Records contained in a dataset:
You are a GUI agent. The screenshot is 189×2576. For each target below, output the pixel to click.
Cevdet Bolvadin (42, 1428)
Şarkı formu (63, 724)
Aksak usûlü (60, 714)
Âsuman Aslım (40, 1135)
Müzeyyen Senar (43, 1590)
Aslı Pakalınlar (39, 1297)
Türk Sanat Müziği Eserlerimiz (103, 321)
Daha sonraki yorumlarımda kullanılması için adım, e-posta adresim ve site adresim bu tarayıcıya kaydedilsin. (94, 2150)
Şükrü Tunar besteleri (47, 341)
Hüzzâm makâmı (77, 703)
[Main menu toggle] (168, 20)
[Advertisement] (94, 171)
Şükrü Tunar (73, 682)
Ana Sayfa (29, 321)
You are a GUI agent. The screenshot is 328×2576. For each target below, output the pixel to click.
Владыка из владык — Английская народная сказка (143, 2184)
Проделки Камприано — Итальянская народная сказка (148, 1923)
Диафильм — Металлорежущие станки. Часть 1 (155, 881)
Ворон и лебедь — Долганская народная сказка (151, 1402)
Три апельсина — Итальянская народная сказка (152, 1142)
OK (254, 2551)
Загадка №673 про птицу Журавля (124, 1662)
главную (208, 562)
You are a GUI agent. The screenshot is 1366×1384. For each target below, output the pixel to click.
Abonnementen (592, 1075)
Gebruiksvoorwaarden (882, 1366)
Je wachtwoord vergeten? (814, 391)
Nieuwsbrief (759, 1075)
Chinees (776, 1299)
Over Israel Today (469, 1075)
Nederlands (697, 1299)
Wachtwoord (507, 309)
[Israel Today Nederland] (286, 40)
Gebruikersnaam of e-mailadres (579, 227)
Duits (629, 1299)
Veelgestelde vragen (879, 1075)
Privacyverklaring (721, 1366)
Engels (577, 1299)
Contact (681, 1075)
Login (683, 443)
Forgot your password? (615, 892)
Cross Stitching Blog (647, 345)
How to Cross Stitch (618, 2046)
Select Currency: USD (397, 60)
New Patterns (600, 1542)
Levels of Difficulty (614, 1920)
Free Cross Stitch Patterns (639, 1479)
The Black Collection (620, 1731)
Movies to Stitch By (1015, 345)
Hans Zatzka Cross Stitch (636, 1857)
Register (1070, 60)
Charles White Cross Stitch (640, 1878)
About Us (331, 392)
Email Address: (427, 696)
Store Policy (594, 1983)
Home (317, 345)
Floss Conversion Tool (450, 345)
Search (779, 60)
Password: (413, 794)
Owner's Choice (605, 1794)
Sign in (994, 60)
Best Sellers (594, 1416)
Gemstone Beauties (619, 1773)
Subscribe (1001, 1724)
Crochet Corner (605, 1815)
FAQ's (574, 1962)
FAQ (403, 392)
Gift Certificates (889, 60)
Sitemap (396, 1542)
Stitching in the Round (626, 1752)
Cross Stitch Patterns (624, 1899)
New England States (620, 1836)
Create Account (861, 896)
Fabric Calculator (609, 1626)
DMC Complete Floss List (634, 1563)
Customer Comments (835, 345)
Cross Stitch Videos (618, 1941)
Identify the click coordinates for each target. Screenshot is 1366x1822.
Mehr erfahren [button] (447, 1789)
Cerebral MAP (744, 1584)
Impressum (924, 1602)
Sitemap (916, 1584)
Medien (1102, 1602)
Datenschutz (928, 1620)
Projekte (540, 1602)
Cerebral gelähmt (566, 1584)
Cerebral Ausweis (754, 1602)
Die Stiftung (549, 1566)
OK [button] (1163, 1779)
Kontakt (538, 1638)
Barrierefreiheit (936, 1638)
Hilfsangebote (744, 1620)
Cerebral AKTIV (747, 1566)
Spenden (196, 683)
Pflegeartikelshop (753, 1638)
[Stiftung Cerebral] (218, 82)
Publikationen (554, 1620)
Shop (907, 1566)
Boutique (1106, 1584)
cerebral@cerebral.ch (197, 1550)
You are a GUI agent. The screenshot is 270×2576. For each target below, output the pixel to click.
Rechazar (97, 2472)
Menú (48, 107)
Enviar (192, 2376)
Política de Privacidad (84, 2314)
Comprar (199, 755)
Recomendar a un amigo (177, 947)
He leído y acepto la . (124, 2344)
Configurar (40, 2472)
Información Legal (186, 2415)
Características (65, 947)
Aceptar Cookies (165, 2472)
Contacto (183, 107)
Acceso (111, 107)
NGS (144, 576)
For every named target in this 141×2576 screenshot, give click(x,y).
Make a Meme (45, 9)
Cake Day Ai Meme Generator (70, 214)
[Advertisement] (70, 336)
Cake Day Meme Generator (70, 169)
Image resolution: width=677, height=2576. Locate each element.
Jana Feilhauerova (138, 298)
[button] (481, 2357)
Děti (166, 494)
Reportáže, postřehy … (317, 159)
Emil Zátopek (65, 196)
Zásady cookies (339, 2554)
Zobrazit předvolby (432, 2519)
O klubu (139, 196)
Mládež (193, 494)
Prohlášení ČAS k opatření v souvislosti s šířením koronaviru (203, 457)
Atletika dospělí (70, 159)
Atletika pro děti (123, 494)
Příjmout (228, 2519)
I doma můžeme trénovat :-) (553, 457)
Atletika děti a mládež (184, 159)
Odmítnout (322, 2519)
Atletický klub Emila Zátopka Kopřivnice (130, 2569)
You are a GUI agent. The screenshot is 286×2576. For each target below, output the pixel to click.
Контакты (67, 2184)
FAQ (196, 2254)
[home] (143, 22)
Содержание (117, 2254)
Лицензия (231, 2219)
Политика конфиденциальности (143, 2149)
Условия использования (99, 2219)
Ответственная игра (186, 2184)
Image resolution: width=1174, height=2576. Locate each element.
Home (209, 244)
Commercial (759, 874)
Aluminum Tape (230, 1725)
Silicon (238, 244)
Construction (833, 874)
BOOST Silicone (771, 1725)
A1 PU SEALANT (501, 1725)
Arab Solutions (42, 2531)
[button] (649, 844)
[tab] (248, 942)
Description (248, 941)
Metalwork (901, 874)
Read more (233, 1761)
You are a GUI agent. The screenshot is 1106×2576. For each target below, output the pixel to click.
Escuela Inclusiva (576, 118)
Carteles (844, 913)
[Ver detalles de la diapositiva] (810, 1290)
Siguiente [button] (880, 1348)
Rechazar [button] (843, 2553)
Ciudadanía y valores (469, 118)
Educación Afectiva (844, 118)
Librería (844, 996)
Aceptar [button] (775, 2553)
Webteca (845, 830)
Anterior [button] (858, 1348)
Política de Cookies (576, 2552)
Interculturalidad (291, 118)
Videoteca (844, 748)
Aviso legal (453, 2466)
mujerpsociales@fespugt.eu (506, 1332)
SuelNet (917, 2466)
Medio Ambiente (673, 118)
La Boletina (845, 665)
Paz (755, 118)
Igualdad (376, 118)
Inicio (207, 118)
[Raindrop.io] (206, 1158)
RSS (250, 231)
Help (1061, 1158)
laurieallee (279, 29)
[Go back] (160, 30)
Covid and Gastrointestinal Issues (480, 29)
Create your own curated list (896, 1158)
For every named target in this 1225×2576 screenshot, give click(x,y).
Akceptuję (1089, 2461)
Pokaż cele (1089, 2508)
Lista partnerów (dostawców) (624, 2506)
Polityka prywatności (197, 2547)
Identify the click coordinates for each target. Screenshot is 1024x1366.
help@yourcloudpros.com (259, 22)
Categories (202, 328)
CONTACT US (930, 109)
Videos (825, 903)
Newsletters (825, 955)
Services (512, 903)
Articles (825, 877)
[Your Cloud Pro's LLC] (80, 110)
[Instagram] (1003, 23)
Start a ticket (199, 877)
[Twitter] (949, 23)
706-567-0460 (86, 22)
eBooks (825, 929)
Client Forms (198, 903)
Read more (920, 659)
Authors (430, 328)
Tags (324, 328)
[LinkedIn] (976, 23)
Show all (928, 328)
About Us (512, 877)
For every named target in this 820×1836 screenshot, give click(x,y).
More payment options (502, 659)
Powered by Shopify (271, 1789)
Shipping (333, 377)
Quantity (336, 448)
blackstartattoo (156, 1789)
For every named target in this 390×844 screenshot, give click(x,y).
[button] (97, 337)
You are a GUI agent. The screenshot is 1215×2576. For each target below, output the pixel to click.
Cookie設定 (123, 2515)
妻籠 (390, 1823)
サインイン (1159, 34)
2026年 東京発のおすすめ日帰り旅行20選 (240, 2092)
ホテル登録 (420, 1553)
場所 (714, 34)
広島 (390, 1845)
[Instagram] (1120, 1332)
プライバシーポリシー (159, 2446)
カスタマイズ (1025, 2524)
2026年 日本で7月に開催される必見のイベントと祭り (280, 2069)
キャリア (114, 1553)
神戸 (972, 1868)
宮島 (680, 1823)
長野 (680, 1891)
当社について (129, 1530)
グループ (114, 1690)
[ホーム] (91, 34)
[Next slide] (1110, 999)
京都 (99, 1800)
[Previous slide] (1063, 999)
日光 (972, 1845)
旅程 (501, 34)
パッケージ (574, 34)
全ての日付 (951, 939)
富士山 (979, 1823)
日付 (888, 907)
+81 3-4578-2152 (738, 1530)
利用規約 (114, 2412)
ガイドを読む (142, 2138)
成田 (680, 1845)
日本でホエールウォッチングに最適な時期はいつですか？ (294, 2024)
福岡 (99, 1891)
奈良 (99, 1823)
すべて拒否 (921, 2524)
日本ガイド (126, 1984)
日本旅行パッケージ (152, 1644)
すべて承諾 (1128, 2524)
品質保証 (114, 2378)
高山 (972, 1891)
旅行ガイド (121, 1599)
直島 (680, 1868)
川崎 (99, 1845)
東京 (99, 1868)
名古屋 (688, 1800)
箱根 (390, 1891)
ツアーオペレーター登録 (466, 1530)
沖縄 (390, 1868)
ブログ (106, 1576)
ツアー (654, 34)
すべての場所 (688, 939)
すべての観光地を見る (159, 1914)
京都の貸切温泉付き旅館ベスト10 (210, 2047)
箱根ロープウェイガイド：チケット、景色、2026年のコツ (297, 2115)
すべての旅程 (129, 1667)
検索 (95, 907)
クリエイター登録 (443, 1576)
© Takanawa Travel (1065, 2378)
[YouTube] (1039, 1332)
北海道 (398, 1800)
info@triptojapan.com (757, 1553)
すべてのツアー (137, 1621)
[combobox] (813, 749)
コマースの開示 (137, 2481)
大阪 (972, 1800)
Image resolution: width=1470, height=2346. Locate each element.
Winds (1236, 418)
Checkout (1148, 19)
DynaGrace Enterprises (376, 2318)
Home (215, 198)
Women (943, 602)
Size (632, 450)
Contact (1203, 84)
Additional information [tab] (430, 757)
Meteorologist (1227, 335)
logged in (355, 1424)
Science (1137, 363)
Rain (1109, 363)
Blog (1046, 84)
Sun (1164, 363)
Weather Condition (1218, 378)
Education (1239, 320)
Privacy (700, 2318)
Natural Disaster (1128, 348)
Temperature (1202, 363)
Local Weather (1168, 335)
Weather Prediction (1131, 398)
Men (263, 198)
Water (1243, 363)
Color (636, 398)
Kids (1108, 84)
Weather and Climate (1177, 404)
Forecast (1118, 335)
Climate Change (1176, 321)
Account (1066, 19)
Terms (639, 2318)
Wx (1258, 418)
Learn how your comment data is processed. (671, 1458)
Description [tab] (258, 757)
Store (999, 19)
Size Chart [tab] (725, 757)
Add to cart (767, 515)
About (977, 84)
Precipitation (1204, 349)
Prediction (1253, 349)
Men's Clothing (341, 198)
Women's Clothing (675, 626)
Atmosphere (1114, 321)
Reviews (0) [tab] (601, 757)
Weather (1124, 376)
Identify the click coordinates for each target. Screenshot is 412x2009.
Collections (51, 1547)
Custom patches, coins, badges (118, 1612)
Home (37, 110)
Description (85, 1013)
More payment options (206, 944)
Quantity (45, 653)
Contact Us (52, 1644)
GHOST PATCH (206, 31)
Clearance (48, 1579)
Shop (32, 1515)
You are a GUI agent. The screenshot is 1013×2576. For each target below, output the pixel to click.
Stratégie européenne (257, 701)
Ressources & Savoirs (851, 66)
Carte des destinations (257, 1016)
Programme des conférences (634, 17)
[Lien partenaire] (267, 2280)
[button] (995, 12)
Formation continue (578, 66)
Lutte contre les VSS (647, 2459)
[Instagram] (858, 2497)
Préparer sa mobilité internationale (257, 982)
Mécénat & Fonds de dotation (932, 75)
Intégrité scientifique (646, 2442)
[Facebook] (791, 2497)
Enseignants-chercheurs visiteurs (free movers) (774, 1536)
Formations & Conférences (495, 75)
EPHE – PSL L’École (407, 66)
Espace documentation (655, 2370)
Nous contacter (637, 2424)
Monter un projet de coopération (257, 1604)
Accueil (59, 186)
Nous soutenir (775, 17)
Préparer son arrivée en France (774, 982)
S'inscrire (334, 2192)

■ **Exercise**: Return, unchanged, the run of lines above that opens with the line containing "奈良 (99, 1823)" and closes with the line containing "すべての場所 (688, 939)". Include both.

■ **Your response**:
奈良 (99, 1823)
すべて拒否 (921, 2524)
日本ガイド (126, 1984)
日本旅行パッケージ (152, 1644)
すべて承諾 (1128, 2524)
品質保証 (114, 2378)
高山 (972, 1891)
旅行ガイド (121, 1599)
直島 (680, 1868)
川崎 (99, 1845)
東京 (99, 1868)
名古屋 (688, 1800)
箱根 (390, 1891)
ツアーオペレーター登録 (466, 1530)
沖縄 (390, 1868)
ブログ (106, 1576)
ツアー (654, 34)
すべての場所 (688, 939)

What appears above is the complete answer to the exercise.